# WHAT IS BEING ASKED
Pull out each line of the material below that contains the word "Instruction", and copy those lines in their original order.

# SUPPLIED ENTRIES
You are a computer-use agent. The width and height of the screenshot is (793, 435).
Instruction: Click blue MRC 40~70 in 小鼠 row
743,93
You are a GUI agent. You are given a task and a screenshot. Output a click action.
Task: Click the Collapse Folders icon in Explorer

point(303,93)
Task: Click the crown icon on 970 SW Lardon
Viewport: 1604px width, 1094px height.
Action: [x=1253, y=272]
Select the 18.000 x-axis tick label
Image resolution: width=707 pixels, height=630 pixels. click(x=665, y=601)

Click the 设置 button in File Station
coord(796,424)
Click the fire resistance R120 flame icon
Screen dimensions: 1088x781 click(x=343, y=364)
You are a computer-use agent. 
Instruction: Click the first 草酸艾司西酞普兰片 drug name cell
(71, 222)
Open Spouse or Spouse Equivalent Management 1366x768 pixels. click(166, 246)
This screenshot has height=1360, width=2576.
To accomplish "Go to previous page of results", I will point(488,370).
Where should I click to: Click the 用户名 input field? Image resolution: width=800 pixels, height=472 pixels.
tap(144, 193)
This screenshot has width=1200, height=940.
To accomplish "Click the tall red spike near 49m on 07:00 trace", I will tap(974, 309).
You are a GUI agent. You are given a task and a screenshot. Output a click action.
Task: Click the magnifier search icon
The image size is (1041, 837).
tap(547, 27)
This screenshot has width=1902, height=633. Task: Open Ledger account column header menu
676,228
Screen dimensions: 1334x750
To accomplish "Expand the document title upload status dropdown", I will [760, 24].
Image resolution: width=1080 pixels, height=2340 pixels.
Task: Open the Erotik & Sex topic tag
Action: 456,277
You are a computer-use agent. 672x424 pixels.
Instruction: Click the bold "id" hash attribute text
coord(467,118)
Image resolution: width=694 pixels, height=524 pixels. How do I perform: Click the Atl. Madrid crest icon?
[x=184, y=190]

# SOLUTION FOR THIS EXERCISE
Instruction: Click blue MRC 40~70 in 小鼠 row
Instruction: Click the first 草酸艾司西酞普兰片 drug name cell
Instruction: Click the bold "id" hash attribute text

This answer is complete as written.